Praktis, jejak berdarah itu berimbas pada perubahan terhadap istilah Madiun Affair menjadi “Pemberontakan PKI Madiun”. Memori kolektif 1948 tersebut diabadikan di Desa Kresek, Kecamatan Wungu, Kabuapaten Madiun dengan dibangunnya sebuah “Monumen” yang diresmikan pada 10 Juni 1991 oleh Gubernur TK 1 Jawa Timur H. Seolarso, rezim Soeharto.

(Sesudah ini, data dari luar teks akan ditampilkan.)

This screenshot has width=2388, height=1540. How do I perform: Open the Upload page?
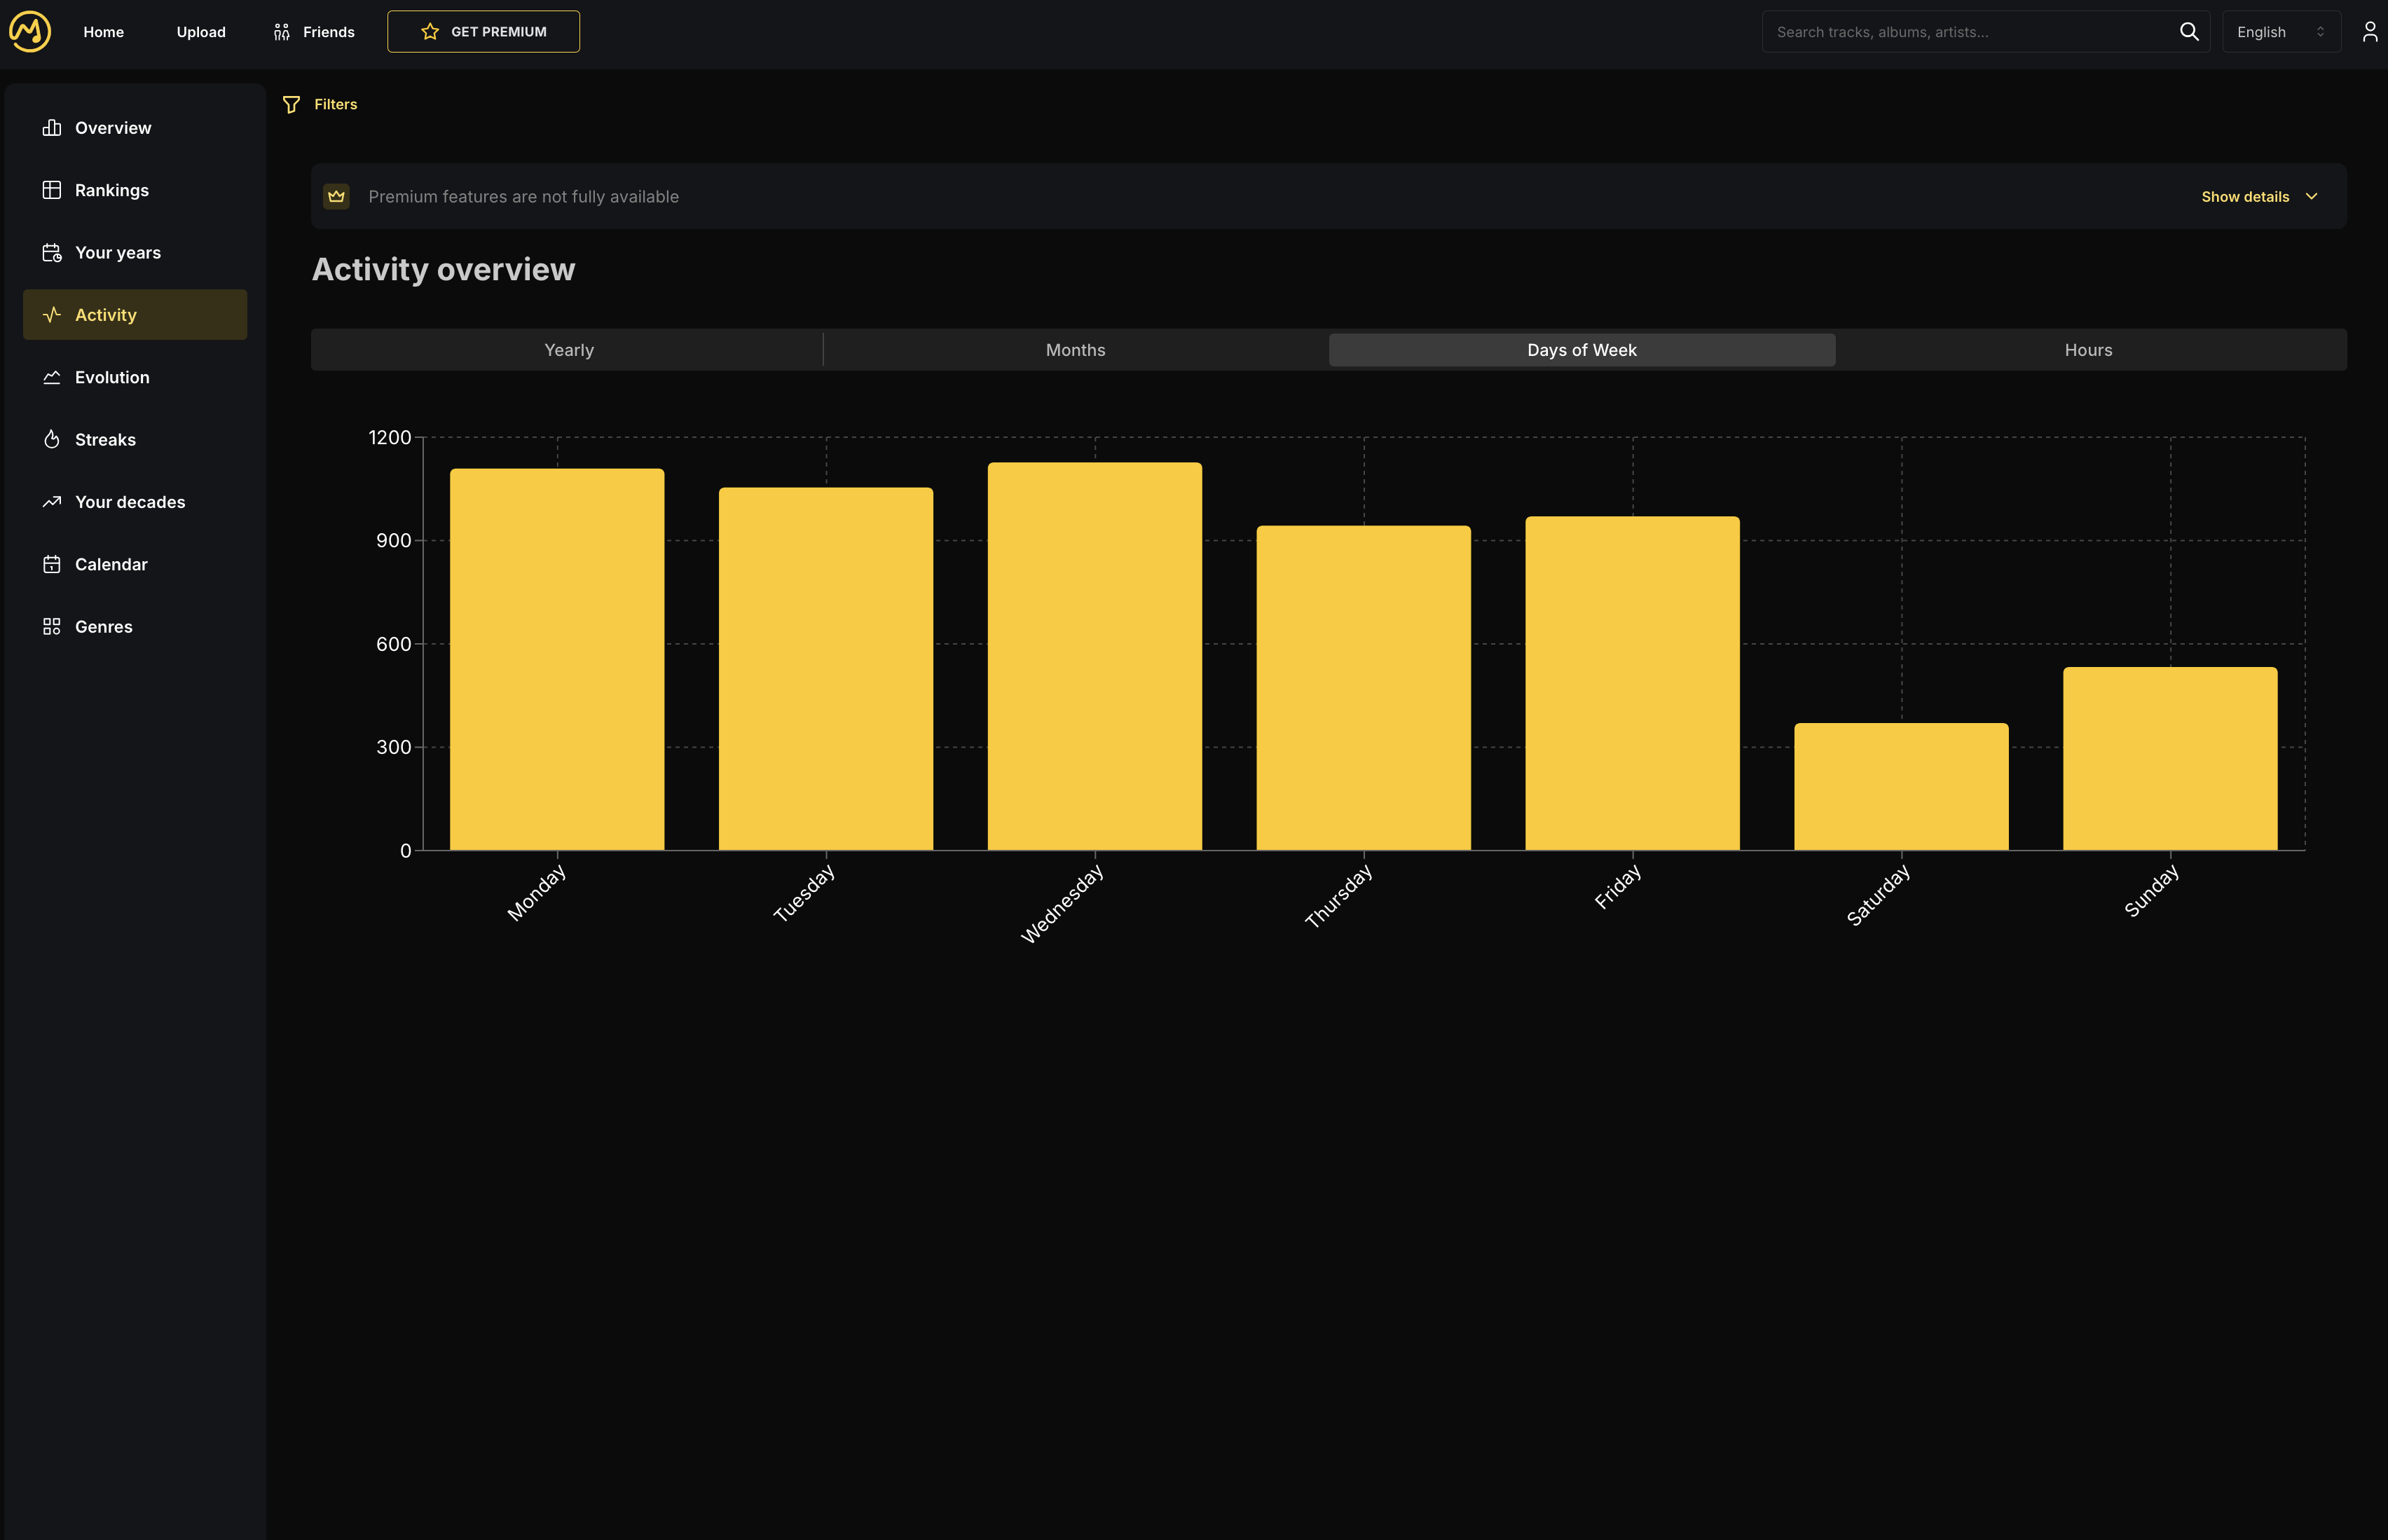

Di balik label sabagai basis PKI, sesungguhnya Madiun patut dianggap sebagai kawasan santri. Sejarah mencatat bahwa Nahdlatul Ulama (NU) pernah pindah kantor ke Madiun sebagai reaksi gelagat PKI dan Zaman Renville meskipun hanya setahun dengan kantornya yang bertempat di Dr. Soetomo no 9, Kota Madiun. Hal tersebut dituturkan KH Saifuddin Zuhri dalam bukunya yang berjudul Berangkat dari Pesantren.
Kepindahan ini juga diikuti oleh beberapa Banom NU lainnya (lihat www.nuonline.or.id riwayat kantor PBNU dari masa ke masa). Bahkan, Muktamar ke-17 NU pun dilaksanakan di Madiun pada Mei 1947 atau Rajab 1366 H . Langkah NU ini, bagi penulis, menyiratkan bahwa kawasan Madiun merupakan kawasan yang kental lingkungan santri karena untuk mengadakan sebuah Muktamar NU tentu membutuhkan massa yang siap untuk mengabdikan dirinya dalam persiapan acara besar tersebut.

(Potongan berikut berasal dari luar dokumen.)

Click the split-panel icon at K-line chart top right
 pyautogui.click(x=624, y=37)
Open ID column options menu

Mertua Kiai Hasyim Asyari, sang pendiri organisasi NU pun berasal dari Desa Sewulan, Kecataman Dagangan Kabupaten Madiun, yang merupakan keturunan Ki Ageng Basyariyah/Raden Bagus Harun (dzurriyah Mataram Islam).
Terakhir, Madiun sebagai kawasan santri didukung pula dengan keberadaan ulama sufi kharismatik bernama KH. Abdul Mu’thi dari Madiun. Beliau merupakan salah satu di antara empat ulama kharismatik lainya yang dimintai pertimbangan oleh Soekarno mengenai tanggal Proklamasi.
Kita ketahui bersama bahwa hasil dari pertemuan Ir. Soekarno dengan 4 ulama kharismatik tersebut ialah terpilihnya tanggal 17 Agustus 1945 untuk memproklamasikan kemerdekaan. Kemudian, data dari kementrian agama provinsi Jawa Timur 2013 menunjukkan di Kabupaten Madiun terdapat 84 institusi Islam pondok pesantren dan madrasah diniyah, sedangkan di Kota Madiun terdapat 16 institusi serupa.
Selain fakta di atas, dari Madiun juga lahir santri-santri bersejarah, sebut saja Sentot Alibasyah Prawirodirjo (1807-1855 M) panglima perang pada perang Jawa wafat dan dimakamkan di Bengkulu, Kiai Ageng Anom Besari, ayah dari Kiai Kasan Besari Tegalsari Ponorogo, yang dimakamkan di Kuncen Caruban, dan masih banyak lagi yang lainya.
Bagi penulis, ini menjelaskan bahwa sebutan “Pemberontakan PKI Madiun” sangatlah ahistoris, tidak adil, black campaign, dan gebyah uyah. Dengan melihat kesejarahan dan kenyataan Madiun, lebih tepat dengan penamaan “Madiun Affairs”. Semoga ini bermanfaat! Wallahu a’lam bis shawwab.